JImmy Wales and Mary Czerwinski offered slightly differing views on emerging digital media. Most telling comment in that session came from Wales who imagined that the open, volunteer-driven model of wikipedia would be a temporary architecture that would soon have to be replaced by a more restricted and conventional model. To his surprise, the need to install controls on the model never materialized. In fact he continually has to explain to the media that the organization's controls are less restrictive than they imagine. Simple rules, like requiring individuals to be members for four days before they can edit, have effectively dampened most of the troll-like behaviour in the system.

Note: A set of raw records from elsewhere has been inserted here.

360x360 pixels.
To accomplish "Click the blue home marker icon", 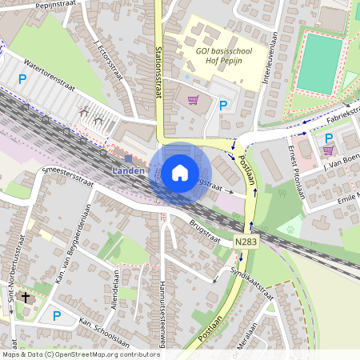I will pos(180,172).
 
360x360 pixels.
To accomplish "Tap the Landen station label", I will pos(127,170).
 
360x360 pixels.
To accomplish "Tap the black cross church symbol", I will pos(26,298).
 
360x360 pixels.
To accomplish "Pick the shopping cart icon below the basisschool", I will pos(193,100).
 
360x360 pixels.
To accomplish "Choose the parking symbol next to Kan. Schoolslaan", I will pos(56,316).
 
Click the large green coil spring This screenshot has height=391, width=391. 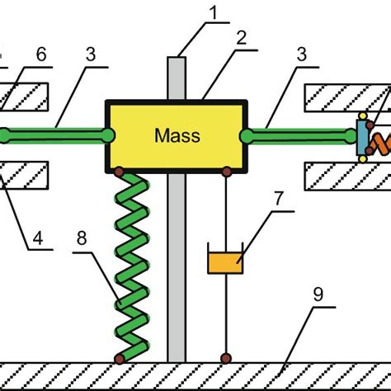130,264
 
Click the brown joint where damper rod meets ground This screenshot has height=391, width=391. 224,358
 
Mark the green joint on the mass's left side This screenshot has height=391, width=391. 109,134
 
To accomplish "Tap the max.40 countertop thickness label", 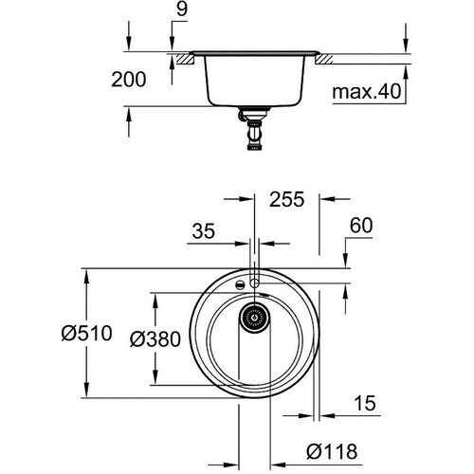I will point(366,93).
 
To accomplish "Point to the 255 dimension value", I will point(285,200).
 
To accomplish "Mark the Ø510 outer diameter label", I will point(87,333).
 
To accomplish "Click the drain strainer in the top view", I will point(254,319).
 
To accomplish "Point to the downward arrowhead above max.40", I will point(406,48).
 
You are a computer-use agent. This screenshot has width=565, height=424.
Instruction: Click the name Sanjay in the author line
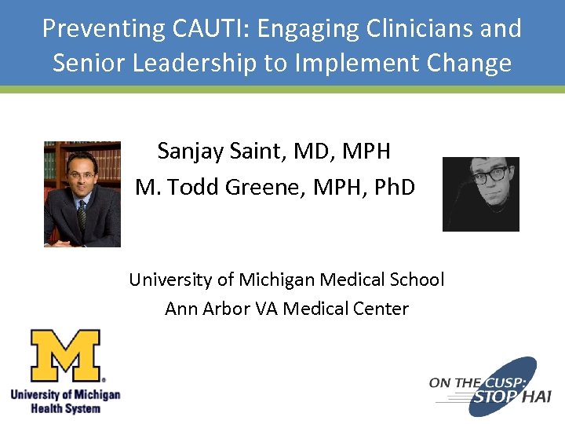(x=191, y=150)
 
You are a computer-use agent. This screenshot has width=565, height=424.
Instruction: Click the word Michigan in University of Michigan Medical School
(x=272, y=280)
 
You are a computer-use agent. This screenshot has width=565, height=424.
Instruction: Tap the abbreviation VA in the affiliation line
(x=267, y=309)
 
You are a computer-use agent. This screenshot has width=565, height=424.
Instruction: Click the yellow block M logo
(x=67, y=355)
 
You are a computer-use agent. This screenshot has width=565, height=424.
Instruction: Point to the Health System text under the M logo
(x=66, y=408)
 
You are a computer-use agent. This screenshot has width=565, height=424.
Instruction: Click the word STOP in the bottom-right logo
(x=497, y=399)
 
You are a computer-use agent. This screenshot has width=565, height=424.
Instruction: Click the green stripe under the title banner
(x=282, y=90)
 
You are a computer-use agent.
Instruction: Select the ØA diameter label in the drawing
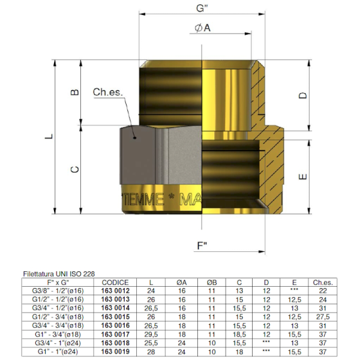point(202,28)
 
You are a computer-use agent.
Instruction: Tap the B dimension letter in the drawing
point(75,93)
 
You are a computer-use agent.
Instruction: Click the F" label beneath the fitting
point(203,246)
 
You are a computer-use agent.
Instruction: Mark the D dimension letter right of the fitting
point(304,95)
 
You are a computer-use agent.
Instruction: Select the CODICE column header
point(116,282)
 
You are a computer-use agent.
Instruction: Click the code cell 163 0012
point(116,291)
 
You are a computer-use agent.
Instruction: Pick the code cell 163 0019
point(116,352)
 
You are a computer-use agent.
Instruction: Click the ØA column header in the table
point(183,282)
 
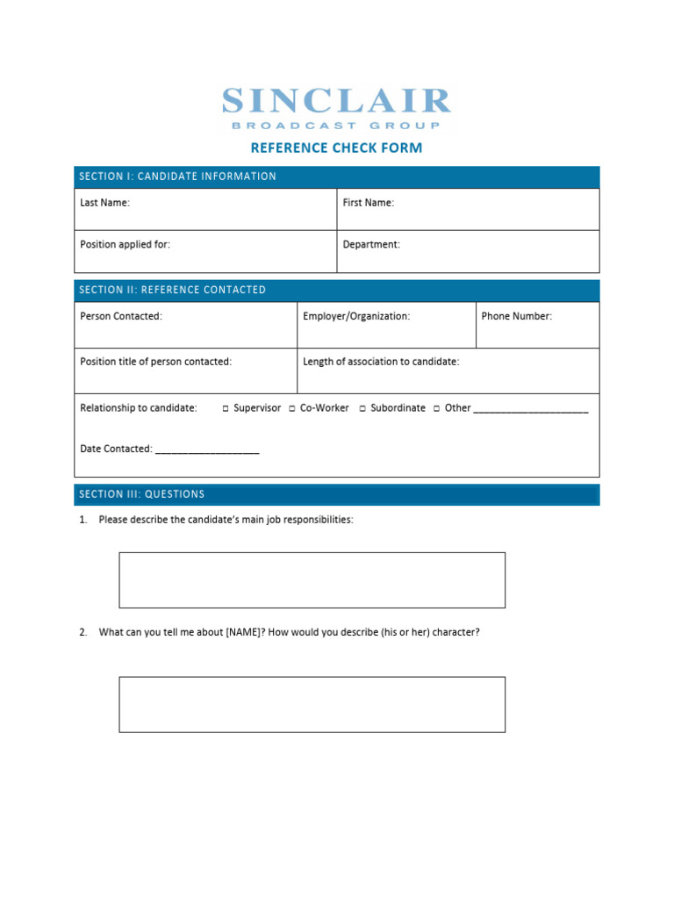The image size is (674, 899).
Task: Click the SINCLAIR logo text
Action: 336,101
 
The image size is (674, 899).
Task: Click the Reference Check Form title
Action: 336,147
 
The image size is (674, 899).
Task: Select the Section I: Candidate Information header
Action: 177,176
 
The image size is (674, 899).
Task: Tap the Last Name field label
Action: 104,203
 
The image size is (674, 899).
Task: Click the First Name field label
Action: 368,203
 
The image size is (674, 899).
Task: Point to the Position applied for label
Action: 125,245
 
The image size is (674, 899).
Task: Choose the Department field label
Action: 371,245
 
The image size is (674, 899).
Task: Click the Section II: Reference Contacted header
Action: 172,290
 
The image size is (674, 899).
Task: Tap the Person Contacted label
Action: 121,316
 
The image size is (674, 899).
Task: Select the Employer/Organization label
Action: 356,316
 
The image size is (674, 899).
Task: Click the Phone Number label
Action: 516,316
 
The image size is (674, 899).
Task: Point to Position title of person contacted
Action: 155,362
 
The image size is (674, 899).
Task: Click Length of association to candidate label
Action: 381,362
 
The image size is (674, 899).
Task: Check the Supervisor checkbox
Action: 226,409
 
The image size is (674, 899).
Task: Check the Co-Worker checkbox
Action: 292,409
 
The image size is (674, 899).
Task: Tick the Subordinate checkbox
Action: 362,409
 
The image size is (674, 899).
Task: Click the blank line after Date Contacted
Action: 206,450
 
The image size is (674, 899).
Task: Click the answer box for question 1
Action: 312,580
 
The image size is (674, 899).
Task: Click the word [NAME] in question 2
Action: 243,632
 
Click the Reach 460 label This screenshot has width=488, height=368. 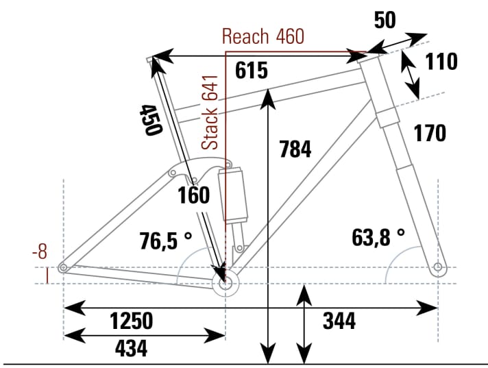point(263,37)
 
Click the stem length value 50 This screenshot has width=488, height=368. point(385,20)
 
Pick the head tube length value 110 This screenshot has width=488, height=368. point(441,62)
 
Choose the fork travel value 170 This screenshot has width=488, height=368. point(430,133)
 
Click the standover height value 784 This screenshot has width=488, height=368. point(295,148)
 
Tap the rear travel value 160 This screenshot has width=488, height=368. point(194,195)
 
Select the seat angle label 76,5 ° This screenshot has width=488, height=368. point(164,241)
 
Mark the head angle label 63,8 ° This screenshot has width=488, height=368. point(378,237)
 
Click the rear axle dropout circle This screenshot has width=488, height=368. point(63,267)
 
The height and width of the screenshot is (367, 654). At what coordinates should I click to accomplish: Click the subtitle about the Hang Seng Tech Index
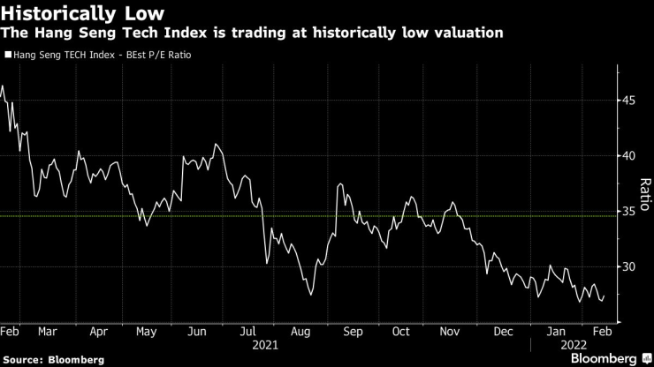point(254,33)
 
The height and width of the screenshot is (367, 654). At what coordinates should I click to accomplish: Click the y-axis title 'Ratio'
point(645,193)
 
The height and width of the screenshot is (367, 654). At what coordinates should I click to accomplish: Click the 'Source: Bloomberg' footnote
point(54,360)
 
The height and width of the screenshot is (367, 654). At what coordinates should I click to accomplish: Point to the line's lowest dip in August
point(310,294)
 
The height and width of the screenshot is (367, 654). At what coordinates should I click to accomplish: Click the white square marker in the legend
point(8,55)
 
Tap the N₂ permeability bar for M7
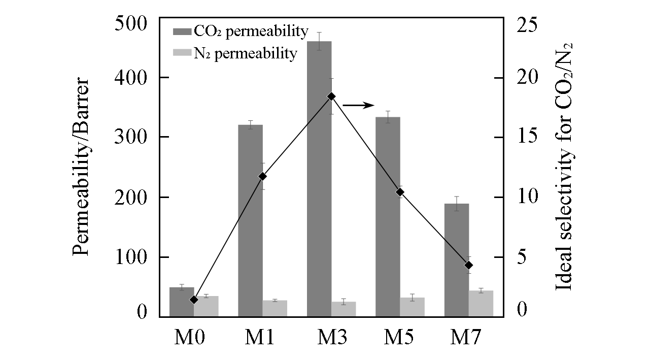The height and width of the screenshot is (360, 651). (x=481, y=304)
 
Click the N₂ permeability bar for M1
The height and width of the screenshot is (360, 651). (x=275, y=308)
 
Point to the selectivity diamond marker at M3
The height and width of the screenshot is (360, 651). (x=331, y=96)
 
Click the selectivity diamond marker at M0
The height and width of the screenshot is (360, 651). (x=193, y=300)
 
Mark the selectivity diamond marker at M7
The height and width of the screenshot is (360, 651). (x=469, y=265)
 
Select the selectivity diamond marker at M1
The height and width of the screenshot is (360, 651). (x=262, y=176)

In the last session Hazel Henderson held court and Gregg Easterbrook held his own. Henderson captivated the audience with ideas such as unmeasured value creation within the "love economy," and the need for broader alternatives to the money-based economic indices, like triple bottom line and the Calvert Henderson index. Both speakers dealt with notions of wealth and politics, and the overall picture was one in which material prosperity has shown steady increases in recent decades. The passing of Milton Freidman was noted and some audience members noted that we've never really tried pure market economics because of massive subsidies for entire industries, including oil and gas.